Please tally how many lines in the entries below include the word "using", giving only the number.

• • • •

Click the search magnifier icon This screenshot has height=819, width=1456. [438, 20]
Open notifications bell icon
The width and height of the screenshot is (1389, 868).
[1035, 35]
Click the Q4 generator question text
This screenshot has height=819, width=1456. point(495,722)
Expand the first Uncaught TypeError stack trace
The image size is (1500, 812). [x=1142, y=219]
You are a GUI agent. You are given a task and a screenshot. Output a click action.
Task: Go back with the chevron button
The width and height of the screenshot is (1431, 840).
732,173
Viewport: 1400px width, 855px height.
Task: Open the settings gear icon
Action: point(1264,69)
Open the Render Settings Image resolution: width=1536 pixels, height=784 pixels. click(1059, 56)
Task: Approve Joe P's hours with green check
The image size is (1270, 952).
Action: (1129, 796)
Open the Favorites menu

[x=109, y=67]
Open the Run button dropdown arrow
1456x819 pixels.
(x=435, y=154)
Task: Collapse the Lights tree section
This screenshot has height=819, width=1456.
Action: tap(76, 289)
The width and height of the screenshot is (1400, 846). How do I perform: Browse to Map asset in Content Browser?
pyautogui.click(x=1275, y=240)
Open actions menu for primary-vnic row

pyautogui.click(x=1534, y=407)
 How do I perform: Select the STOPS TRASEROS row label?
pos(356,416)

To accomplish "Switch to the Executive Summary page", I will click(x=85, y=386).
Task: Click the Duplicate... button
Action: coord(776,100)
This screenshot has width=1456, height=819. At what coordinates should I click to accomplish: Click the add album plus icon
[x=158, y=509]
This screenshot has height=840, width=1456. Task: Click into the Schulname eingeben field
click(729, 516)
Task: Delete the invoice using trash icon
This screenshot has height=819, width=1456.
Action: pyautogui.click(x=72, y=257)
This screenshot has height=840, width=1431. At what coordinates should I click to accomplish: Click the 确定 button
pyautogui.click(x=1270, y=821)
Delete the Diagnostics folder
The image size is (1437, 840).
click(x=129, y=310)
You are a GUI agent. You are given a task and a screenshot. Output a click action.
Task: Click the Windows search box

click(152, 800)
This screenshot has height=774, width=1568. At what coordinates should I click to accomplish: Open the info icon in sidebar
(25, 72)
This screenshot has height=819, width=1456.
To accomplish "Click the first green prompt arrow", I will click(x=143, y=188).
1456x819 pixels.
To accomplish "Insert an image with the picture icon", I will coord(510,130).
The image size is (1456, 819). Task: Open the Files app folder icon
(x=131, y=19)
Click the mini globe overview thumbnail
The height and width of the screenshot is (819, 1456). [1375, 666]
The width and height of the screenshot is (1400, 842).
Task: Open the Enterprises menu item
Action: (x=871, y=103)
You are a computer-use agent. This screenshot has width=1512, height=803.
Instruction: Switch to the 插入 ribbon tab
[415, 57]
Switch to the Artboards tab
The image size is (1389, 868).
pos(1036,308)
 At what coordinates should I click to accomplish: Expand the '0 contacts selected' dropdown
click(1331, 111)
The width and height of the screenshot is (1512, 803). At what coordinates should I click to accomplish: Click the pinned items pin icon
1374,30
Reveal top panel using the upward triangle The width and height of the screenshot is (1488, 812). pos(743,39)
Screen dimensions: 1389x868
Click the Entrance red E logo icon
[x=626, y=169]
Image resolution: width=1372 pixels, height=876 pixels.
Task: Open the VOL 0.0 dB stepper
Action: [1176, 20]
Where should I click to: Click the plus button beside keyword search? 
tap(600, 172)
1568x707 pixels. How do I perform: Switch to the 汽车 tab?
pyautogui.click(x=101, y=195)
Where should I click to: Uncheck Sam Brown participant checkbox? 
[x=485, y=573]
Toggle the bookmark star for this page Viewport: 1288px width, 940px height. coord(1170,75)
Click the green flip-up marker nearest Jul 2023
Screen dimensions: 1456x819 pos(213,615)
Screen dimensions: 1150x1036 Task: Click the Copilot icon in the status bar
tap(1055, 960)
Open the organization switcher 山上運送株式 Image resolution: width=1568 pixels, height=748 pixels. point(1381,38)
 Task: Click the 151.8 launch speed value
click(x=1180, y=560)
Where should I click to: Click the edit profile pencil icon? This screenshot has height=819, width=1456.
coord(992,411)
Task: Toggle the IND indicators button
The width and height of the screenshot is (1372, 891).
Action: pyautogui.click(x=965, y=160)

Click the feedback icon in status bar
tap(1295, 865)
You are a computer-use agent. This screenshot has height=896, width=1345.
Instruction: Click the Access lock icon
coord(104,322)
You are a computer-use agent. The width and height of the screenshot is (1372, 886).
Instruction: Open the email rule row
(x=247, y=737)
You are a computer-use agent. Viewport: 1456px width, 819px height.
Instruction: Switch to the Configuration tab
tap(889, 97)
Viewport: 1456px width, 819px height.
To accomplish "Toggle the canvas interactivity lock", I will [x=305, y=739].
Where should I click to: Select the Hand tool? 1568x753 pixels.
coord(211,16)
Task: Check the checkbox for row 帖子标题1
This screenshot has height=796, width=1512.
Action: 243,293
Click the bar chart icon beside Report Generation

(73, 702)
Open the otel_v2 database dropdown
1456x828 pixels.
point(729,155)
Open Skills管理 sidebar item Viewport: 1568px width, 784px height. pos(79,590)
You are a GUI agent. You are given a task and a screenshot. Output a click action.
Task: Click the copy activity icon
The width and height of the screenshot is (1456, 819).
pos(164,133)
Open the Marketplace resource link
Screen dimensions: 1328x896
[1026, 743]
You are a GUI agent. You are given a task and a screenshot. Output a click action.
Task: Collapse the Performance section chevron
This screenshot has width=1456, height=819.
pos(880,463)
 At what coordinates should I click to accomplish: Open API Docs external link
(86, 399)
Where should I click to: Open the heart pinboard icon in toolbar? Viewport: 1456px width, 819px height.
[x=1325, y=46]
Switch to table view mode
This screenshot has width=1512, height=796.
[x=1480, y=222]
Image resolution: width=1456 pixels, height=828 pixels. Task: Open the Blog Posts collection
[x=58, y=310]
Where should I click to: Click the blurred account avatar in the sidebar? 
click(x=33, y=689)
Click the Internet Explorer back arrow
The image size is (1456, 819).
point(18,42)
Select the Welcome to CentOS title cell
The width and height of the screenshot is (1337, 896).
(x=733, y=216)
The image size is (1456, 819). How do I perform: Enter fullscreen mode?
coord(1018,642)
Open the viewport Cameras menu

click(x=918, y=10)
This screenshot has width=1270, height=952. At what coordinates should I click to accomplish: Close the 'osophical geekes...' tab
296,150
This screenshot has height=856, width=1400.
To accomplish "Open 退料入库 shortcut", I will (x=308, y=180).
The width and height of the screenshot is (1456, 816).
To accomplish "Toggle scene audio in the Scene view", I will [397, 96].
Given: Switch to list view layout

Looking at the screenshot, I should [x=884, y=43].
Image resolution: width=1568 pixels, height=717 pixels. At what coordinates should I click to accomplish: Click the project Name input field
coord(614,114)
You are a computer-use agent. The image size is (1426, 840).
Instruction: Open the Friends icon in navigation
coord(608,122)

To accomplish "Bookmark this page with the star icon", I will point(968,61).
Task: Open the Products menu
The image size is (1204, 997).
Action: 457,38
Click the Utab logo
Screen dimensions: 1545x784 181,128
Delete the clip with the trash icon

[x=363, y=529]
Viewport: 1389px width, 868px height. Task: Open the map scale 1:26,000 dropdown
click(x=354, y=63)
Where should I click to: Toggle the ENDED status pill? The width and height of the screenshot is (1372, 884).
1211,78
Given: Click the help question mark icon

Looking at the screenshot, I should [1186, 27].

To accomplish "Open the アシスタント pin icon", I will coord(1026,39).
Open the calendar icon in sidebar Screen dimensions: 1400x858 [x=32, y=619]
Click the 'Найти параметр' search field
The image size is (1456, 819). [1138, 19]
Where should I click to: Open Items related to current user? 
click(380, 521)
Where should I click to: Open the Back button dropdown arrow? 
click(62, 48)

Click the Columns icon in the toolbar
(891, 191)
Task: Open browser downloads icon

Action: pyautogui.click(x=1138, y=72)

• • • •

▶ _OUTPUT BELOW_
2